Apples, peaches, plums, cherries, etc. are also fruit, given specific names such as pomes or drupes (stone fruits) and aggregates include strawberries and the accessory berry of pineapples. My favorite is the fig’s mature synconium.
Whew! Too much?
The issue is the mixing of terms. Botany is a science and is almost black and white. The word “vegetable” botanically means the plant kingdom, but is really used as an adjective in front of other words and not as a noun.
Horticulturally, though, we lump plants into categories of fruits and vegetables, just like annuals and perennials, and trees and shrubs. Those are not always black and white. It’s not a science.
Horticulturally, we plant most vegetables annually and are usually eaten during the main course of the meal and not for dessert, such as tomato cake or a radish cobbler. Fruits tend to be perennial and grown on woody plants such as brambles, shrubs and trees, and often are used mainly for desserts, though sometimes in salads.
There are perennial vegetables such as asparagus and rhubarb, with the latter used in desserts more than during the main course of the meal.
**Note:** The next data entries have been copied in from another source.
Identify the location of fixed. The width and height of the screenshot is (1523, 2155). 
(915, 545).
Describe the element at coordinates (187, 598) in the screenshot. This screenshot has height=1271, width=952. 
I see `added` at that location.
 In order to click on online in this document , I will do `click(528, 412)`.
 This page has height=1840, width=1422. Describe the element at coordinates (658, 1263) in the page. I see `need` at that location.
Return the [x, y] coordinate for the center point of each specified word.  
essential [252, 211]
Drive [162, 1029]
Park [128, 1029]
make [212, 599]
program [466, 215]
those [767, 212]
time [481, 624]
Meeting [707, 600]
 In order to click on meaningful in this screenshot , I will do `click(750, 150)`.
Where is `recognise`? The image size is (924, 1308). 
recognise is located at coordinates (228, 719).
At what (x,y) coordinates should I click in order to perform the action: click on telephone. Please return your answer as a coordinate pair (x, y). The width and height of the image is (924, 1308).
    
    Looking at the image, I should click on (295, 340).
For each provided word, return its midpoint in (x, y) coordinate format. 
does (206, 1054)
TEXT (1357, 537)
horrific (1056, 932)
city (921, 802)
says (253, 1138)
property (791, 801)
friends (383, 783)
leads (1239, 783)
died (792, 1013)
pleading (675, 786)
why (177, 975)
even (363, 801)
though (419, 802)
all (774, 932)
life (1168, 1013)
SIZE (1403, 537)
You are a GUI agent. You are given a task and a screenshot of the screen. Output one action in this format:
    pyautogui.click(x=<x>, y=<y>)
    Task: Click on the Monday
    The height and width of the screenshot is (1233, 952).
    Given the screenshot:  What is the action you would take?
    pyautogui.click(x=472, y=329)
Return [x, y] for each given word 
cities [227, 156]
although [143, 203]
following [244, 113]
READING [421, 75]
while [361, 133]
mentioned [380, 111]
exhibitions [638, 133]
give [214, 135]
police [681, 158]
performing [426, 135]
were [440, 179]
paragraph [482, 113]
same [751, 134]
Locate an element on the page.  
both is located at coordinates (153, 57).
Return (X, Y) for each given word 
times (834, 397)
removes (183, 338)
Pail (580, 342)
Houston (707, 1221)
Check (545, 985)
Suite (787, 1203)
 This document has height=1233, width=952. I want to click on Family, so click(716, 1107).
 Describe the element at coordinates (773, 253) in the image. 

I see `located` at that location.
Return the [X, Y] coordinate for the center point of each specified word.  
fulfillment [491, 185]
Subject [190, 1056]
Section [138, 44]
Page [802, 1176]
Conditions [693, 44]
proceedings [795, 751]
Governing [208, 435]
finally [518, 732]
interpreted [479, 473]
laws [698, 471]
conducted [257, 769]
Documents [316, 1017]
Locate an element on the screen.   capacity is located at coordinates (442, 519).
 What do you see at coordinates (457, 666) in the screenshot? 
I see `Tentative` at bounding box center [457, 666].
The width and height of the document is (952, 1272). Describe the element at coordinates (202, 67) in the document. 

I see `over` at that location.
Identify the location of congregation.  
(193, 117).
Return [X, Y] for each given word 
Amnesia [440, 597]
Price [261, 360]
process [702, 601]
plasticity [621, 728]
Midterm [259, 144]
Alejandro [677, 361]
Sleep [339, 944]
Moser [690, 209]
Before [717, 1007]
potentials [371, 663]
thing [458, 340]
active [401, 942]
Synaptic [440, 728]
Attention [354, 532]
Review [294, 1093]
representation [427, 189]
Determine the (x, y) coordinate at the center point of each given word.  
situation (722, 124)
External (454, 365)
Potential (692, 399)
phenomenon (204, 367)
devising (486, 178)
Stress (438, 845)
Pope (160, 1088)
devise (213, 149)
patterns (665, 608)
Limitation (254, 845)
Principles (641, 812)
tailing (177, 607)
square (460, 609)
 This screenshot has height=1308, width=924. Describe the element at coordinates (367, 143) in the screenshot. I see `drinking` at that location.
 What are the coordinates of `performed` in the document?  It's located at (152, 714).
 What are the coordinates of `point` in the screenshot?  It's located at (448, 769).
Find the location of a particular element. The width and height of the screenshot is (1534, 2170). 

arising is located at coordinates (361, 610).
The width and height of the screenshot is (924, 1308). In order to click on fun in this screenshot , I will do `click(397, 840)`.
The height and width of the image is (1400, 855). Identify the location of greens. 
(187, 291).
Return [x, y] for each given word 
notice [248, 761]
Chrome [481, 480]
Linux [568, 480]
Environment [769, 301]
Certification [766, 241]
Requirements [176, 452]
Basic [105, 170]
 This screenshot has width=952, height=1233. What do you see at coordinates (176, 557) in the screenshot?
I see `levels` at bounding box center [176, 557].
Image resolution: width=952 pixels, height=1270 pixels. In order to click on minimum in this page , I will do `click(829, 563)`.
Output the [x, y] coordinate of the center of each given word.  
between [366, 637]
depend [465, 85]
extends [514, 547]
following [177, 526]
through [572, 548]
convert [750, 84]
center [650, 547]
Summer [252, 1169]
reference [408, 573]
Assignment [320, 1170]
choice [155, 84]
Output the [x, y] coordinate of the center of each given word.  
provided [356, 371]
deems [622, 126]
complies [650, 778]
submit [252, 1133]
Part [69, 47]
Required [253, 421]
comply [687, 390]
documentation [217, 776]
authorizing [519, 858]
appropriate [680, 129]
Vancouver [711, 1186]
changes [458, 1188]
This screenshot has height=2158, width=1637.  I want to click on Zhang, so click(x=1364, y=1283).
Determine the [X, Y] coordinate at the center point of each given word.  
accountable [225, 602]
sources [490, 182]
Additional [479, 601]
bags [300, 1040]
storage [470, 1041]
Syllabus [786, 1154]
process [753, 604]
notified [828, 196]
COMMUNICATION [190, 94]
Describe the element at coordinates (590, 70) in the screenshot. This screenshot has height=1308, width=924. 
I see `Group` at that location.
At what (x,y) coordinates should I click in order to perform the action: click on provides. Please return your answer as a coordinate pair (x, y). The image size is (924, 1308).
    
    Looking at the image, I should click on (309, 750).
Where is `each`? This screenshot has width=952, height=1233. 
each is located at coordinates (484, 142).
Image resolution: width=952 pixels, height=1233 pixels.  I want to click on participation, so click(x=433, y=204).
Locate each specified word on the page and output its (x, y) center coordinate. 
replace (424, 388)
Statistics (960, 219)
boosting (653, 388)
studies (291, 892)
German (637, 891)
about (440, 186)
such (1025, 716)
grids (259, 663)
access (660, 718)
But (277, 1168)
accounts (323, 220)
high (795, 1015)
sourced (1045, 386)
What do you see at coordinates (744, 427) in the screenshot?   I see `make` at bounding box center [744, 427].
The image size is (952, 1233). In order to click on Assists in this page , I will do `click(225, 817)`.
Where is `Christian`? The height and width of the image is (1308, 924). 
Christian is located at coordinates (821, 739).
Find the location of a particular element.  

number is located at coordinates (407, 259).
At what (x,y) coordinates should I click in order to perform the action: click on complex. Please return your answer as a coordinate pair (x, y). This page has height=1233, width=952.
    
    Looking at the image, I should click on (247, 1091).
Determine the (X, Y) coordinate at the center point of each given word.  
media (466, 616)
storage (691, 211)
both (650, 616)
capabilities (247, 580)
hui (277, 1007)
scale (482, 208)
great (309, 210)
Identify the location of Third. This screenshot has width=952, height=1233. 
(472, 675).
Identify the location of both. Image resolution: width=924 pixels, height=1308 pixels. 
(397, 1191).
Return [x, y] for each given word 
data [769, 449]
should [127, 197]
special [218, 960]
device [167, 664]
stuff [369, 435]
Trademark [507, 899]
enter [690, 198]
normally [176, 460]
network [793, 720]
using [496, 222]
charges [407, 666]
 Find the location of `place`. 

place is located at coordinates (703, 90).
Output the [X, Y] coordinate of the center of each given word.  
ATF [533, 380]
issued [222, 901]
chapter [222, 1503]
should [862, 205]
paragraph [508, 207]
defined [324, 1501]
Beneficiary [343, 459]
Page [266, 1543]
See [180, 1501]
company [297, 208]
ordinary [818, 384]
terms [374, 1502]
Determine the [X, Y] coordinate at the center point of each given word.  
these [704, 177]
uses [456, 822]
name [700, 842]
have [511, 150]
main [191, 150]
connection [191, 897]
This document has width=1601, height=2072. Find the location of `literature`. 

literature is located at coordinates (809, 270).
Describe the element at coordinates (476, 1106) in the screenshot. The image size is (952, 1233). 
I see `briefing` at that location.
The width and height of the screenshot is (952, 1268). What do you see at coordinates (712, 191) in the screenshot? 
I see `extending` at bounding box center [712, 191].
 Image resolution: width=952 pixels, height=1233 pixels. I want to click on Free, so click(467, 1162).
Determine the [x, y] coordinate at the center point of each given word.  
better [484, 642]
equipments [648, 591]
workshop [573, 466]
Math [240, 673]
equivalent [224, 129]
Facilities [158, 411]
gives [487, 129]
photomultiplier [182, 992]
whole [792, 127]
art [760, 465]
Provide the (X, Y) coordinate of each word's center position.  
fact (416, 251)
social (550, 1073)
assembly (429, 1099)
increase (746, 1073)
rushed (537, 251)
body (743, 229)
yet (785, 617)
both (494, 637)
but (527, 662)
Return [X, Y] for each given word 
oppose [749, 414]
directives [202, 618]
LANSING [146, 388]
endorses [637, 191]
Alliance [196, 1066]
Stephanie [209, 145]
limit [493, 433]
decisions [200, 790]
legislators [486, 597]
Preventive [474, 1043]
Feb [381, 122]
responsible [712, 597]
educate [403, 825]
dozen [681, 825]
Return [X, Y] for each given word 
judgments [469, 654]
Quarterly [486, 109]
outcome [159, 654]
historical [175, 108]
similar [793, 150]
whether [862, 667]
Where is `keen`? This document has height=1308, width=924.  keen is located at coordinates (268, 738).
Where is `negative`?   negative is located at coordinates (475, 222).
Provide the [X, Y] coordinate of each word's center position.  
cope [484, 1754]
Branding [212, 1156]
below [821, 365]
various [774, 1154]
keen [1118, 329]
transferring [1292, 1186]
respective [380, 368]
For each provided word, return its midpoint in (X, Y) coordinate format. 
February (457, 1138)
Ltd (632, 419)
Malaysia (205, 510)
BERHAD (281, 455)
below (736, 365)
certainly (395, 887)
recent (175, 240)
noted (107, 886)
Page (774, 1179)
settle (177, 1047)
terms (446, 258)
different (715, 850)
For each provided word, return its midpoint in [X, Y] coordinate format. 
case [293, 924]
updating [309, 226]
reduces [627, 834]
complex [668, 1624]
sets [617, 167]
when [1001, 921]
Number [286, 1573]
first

We make pies out of pumpkins and squash, and fruit salads with watermelons and cantaloupes. Strawberries, while perennial, really aren’t grown on a woody plant. See? Not black and white.
Of course, the U.S. government got into the act clear back in the 1890s, when the U.S. Supreme Court declared, for tariff purposes, the tomato was a vegetable, but recognized it botanically as a fruit. It was a well-thought out concise three-page declaration.
Now, it’s your choice, but remember to be consistent across the board. Is the tomato a fruit or a vegetable?